Dataset records ::
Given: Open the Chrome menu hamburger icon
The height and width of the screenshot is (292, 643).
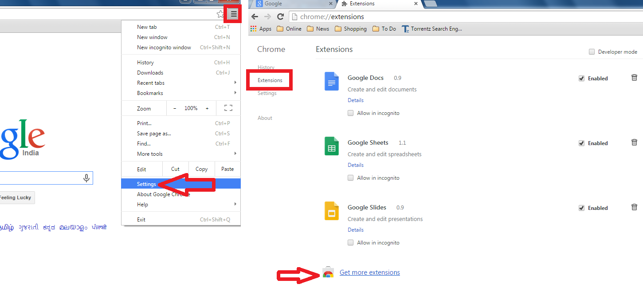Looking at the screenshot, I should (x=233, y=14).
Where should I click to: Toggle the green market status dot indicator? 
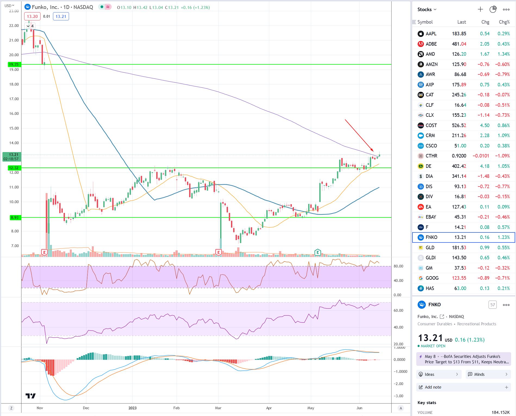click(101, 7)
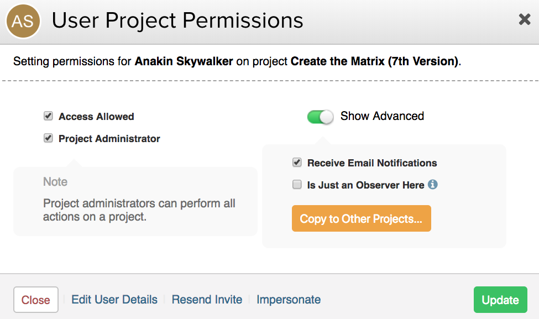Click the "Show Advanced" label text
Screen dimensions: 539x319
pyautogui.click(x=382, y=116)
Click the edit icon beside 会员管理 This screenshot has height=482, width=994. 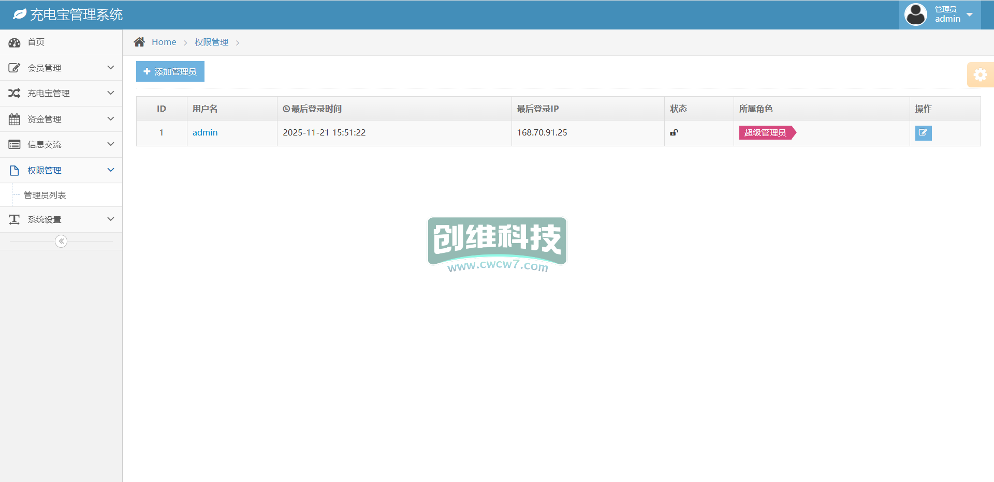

Exercise instructions :: Transcribe the complete set of entries verbatim. No pictures belong in the copy.

Result of this task ::
Given: Open the Chrome menu hamburger icon
The height and width of the screenshot is (292, 643).
Looking at the screenshot, I should (x=233, y=14).
Where should I click to: Toggle the green market status dot indicator? 
click(101, 7)
Click the "Show Advanced" label text
Screen dimensions: 539x319
pyautogui.click(x=382, y=116)
Click the edit icon beside 会员管理 This screenshot has height=482, width=994. 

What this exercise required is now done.